O tempo foi passando e depois da aposentadoria, finalmente ela era DenDen, cercada de filhos e netos. Sem falar em noras, genros, sobrinhas e sobrinhos, porque no coração dela cabia todo mundo. Gostava de cachorros, de romances policiais e de restaurantes. Se não era bem tratada, brigava, exigia. Se era bem tratada elogiava e deixava uma gorda gorjeta. Dizia que gostava de remunerar quem trabalhava bem.
Era ótima cozinheira e o feijão dela tinha um daqueles temperos pessoais e intransferíveis.

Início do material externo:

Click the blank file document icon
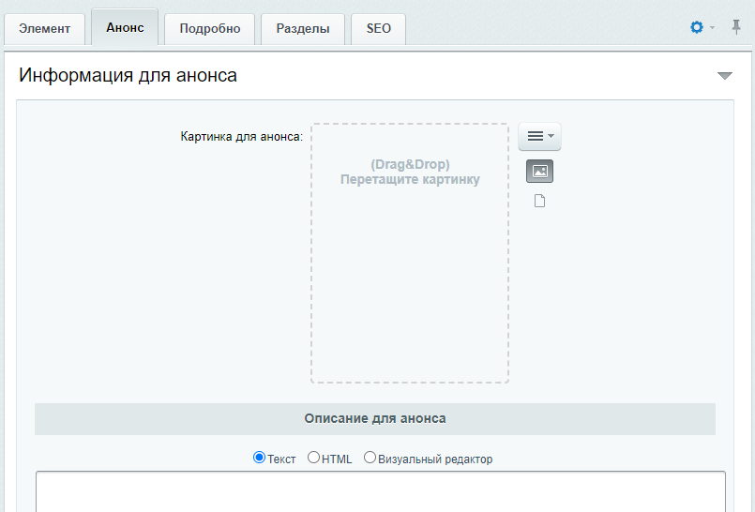 (x=539, y=201)
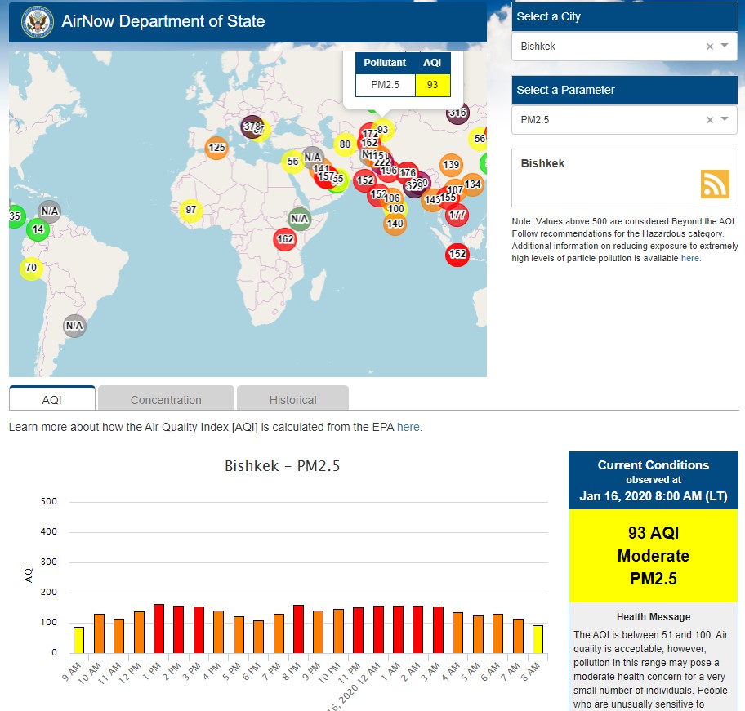Expand the Select a Parameter dropdown arrow
The width and height of the screenshot is (745, 711).
coord(725,120)
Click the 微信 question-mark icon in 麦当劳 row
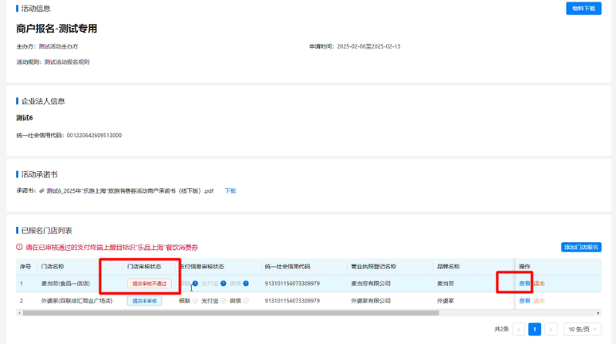 [247, 283]
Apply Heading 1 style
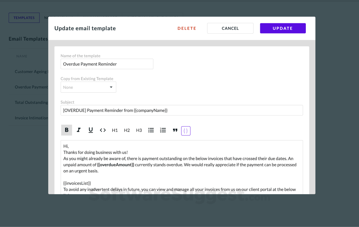The height and width of the screenshot is (227, 359). [115, 130]
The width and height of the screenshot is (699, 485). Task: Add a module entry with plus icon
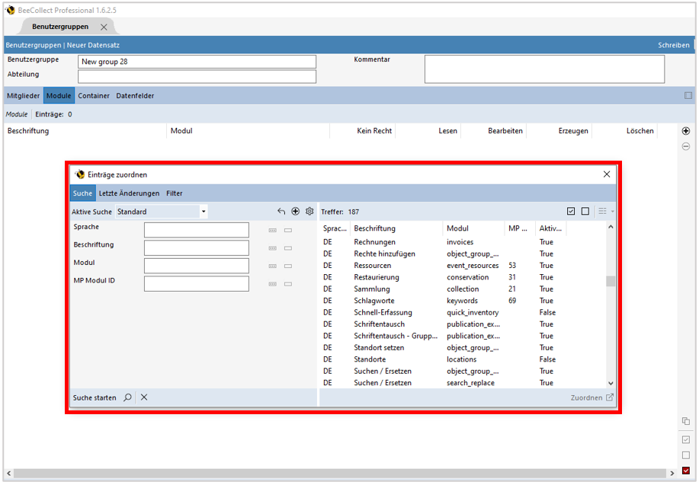[685, 131]
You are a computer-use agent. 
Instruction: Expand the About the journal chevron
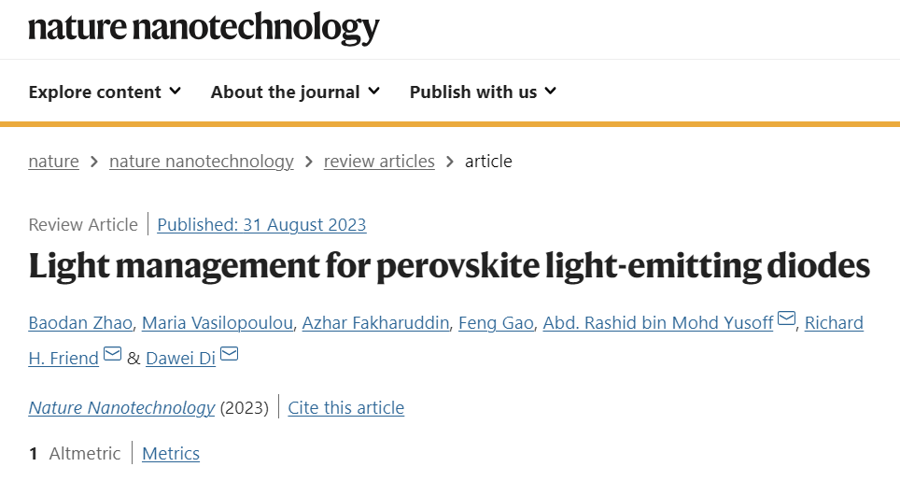pyautogui.click(x=374, y=92)
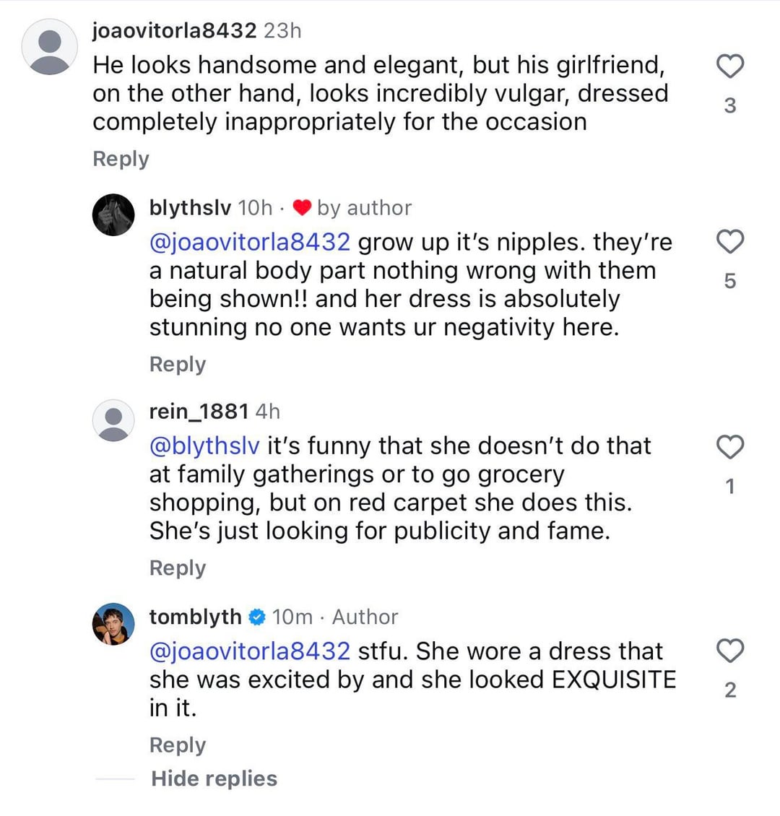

Ir ao supermercado com ela era uma experiência antropológica. As geladeiras e os armários da cozinha pareciam estar se preparando para a Terceira Guerra Mundial.
Ignoro como aprendeu, mas sabia sambar no pé como ninguém e não faria feio numa ala das baianas. Mineira, um dos seus maiores prazeres era uma boa conversa em que ela passava a limpo sua vida, os bons e maus momentos.
Sua grande alegria, alma generosa que era: o Natal. Meses antes solicitava listas e listas a toda a família, para poder providenciar os presentes. Reclamava de quem pedia pouca coisa. A ex-menina pobre queria dar a todos o que nunca teve.
Foi embora desse mundo em um Primeiro de Abril, talvez para lembrar à gente que deve ser uma brincadeira, isso não pode ter acontecido.
Alguns dizem que ela foi minha sogra, mas eu duvido: toda vez que olhava para ela eu só via a DenDen.